Fifth Vision. 670 million years ago - First animals. 490 million years ago, jawless fish, To 150 million years ago - First birds. “fish and birds”
Sixth Vision. 114 million years ago - First modern mammals. “animals”
Seventh Vision. 5 million years ago - Humans split off from other apes (gorillas and chimpanzees). “male and female he created them”
Since the earth is old, why would God not have used evolution to create mankind and the animals that we see today? It is not the case that God only makes miracles instantaneously.
Mark 8: 22 They came to Bethsaida, and some people brought a blind man and begged Jesus to touch him. 23 He took the blind man by the hand and led him outside the village. When he had spit on the man’s eyes and put his hands on him, Jesus asked, “Do you see anything?”

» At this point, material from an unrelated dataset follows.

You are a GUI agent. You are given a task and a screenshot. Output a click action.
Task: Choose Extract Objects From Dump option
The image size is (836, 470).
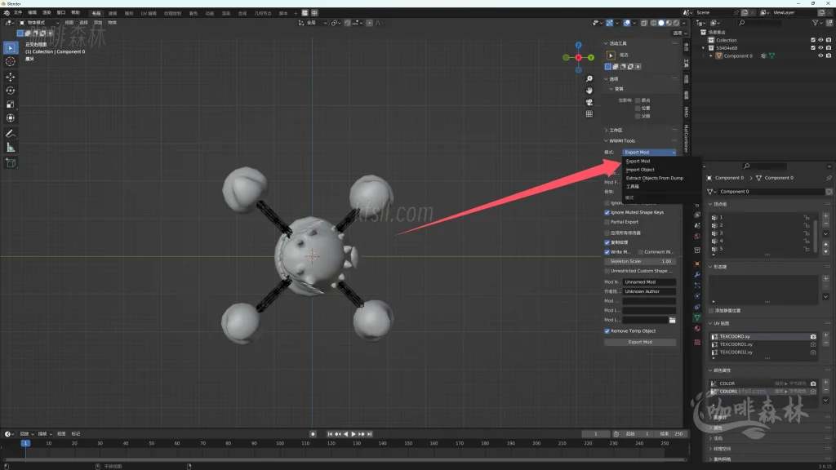[x=654, y=178]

24 He looked up and said, “I see people; they look like trees walking around.”
25 Once more Jesus put his hands on the man’s eyes. Then his eyes were opened, his sight was restored, and he saw everything clearly. 26 Jesus sent him home, saying, “Don’t even go into[a] the village.”
John 9:4 As long as it is day, we must do the works of him who sent me. Night is coming, when no one can work. 5 While I am in the world, I am the light of the world.”
6 After saying this, he spit on the ground, made some mud with the saliva, and put it on the man’s eyes. 7 “Go,” he told him, “wash in the Pool of Siloam” (this word means “Sent”). So the man went and washed, and came home seeing.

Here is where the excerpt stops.